A few decades ago, at an event in Delhi, Narendra got “an earful for wasting away in primitive Abujhmad”. The people at that premiere and progressive university, expected him to be elsewhere, a place they approved, that would have signalled, or maybe shouted, that he was in “solidarity with the progressives.” The essays in the book - bound by space and time - seem like a slow, soft rejoinder. In a gentle commentary that teaches you everything about gaze, Narendra says “words like ‘participation’ and ‘access’ come from vocabularies of power and inequality.” Coming from a world where both are not just commonplace but sadly central to our lives, the Abujhmadias may seem simple, people who need to be rescued, included. But, “no life is more traumatic than that regulated by those that despise, violate and denigrate it.”
In the early 1980s in Bastar, the government decided to construct houses and settle the adivasis. “That people would rush into free cement and brick houses was considered a foregone conclusion”. Except, people rushed out as quickly, back to the wilds, in the middle of the night. When they decided to introduce Abujhmad to a “better life of settled agriculture”, they were in for another surprise. Despite the formal training, the officials visited the target villages to follow up, they found “that the bullocks and rice had been eaten away” and the sarees and shirts became festoons as “respect to deities and ancestors.” At a time when a one-size-fits-all development is seen as a solution for all ills, Narendra quietly asserts that “much goes away when the landscape is torn apart”.
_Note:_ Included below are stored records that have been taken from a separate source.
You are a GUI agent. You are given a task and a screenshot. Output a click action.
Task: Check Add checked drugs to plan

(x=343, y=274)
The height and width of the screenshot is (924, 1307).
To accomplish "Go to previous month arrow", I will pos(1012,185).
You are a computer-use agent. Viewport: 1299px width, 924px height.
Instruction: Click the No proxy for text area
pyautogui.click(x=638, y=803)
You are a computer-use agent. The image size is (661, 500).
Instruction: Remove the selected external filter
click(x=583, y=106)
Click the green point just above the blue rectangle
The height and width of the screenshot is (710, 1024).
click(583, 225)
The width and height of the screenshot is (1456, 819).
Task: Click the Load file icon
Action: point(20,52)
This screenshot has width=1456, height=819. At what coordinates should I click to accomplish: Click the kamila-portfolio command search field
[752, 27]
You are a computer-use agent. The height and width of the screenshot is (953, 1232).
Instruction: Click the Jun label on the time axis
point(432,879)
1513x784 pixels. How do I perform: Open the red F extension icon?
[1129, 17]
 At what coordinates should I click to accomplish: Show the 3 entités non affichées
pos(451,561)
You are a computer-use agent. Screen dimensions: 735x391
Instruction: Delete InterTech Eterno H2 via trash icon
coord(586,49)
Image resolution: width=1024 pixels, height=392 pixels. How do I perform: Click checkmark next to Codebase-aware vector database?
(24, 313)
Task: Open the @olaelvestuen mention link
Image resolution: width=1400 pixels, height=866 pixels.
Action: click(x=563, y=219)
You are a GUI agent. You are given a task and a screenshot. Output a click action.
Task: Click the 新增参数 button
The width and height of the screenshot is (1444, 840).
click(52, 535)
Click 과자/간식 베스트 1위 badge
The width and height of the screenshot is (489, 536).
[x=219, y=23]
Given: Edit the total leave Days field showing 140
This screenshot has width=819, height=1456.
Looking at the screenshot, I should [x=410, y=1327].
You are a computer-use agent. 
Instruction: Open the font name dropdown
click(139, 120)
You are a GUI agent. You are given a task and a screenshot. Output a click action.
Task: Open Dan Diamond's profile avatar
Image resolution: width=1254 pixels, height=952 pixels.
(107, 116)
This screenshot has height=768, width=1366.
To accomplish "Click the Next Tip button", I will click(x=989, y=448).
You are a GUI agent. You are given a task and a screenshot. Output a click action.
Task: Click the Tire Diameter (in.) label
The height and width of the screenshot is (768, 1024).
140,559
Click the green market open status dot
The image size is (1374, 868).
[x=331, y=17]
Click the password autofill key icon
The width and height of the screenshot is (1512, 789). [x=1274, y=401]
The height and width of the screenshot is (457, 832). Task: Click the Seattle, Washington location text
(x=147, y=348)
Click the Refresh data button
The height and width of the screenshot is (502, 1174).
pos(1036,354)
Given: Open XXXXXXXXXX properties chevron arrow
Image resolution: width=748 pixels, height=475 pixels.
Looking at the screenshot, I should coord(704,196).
He gives the example of ghotuls (a space where unmarried youngsters live together and learn about emotional and physical relationships) which was violated and spoken about as “centres for indulgence of flesh and orgies.” But in Bastar, they “held their intimacies in utmost sacredness.”

The author struggled to speak about Abujhmad freely, both to friends and at formal events. He lacked a certain “something”, he muses, because Abujhmad “provided the material but, paradoxically, was not material.” When asked to write about the status of women in Abujhmad in 2017 for a magazine – and given a set of questions to frame them around – he was flummoxed. That wasn’t how the region could be “sensed and spoken about”, he writes. But he does elaborate. That both genders have the “same or overlapping tasks”. And that none of the “other manifestations of maladjusted societies” – rape, molestation, violence, teasing – existed there. Ironically, he says people there never grilled him about his life in Delhi. But 40 years after leaving Abujhmad, people in Delhi still do.
Throughout the book, Narendra’s voice is meditative, like a long chat with a family elder who has much to recount, a whole brood to enlighten. He candidly admits that some might accuse him of romanticising the village and the people. His own words describe the mood of the book better: a “human longing for the rhythm and flows, paces, conversations”. Abujhmad then cannot and “ought not be converted into the lowest denominator of latitudes, longtitudes, data or economic indices.”
“Perhaps the absence of clarity” the author wonders, “is also the book’s strength.” I’m tempted to agree. After a careful, close and slow read – and tamping down every other page, makes notes on the sides – I can’t describe the book in a line. At a time when everything is reduced to a meme, a reel, this book defies the trend.
Aparna Karthikeyan is an independent journalist and author based in Chennai.